Adiabatic continuity in a partially reduced twisted Eguchi-Kawai model with one adjoint Dirac fermion

TL;DR

This study numerically investigates the persistence of the confined phase in a large-N SU(N) gauge theory with an adjoint Dirac fermion under spatial compactification, supporting an adiabatic continuity scenario.

Contribution

It provides numerical evidence that the confined phase remains stable under circle reduction in a partially reduced twisted Eguchi-Kawai model with specific boundary conditions.

Findings

Polyakov loop remains near zero with periodic boundary conditions as circle size decreases.

Volume-independence order parameters are consistent with zero, supporting reduced-model validity.
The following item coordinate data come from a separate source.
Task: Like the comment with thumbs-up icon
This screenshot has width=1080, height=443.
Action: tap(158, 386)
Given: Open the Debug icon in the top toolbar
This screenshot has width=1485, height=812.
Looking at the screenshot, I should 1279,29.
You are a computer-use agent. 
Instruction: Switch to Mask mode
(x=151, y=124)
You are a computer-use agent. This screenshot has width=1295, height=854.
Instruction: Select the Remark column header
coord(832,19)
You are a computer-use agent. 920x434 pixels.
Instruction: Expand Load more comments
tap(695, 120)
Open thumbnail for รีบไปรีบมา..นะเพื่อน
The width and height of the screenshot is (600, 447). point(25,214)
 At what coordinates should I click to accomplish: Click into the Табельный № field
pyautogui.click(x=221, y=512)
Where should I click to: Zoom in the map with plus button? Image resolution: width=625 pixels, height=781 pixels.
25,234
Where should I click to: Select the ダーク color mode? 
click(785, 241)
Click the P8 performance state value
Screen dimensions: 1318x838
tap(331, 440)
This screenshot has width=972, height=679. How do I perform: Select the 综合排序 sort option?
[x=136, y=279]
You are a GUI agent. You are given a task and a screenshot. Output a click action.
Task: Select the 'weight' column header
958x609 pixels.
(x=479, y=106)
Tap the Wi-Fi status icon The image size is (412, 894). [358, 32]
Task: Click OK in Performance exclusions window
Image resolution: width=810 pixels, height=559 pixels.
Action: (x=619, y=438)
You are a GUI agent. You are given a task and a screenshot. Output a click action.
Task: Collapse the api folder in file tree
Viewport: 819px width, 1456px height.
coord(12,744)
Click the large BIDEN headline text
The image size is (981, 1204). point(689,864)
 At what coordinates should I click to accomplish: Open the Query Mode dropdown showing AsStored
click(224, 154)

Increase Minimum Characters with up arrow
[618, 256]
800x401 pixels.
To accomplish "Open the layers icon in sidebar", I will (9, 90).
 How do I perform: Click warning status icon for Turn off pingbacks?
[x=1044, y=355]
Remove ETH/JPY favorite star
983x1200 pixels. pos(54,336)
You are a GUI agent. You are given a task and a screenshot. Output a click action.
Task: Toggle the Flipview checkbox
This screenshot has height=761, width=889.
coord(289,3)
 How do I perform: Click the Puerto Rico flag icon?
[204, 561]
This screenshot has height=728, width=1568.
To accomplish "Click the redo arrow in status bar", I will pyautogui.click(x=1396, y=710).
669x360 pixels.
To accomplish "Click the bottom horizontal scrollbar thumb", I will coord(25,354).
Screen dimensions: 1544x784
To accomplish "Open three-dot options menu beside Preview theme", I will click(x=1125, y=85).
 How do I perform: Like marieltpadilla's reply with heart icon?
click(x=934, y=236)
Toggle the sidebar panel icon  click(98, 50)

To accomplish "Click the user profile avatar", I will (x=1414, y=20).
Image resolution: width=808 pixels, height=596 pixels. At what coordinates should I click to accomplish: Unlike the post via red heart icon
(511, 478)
Deconfinement transition observed with antiperiodic boundary conditions.

Abstract

We numerically investigate whether the center-symmetric confined phase of large-$N$ $SU(N)$ gauge theory with one adjoint Dirac fermion persists under spatial compactification on $\mathbb{R}^3 \times S^1$. To this end, we employ a partially reduced twisted Eguchi-Kawai (TEK) model on a $1^3 \times L_4$ lattice with an adjoint Wilson fermion, and measure both the Polyakov loop around $S^1$ and order parameters for volume independence in the reduced directions. For $N=36$, $L_4=2$, $b=0.30\text{-}0.46$, and $\kappa=0.03\text{-}0.16$, we find that, with periodic boundary conditions, the Polyakov loop remains near zero in the light-fermion regime as the circle size is reduced. For the modified twist, the volume-independence order parameters are also consistent with zero in the explored region, supporting the validity of the partially reduced description. These results provide numerical evidence, within the reduced-model setup and parameter range studied, for an adiabatic-continuity scenario in which the confined phase is smoothly connected between large and small circles. By contrast, with antiperiodic boundary conditions, the Polyakov loop exhibits a clear deconfinement transition. We also discuss how this scenario is compatible with the anomaly constraints of the underlying four-dimensional theory. The symmetric twist is examined as a useful comparison, although its volume-independence properties appear less robust at the present value of $N$.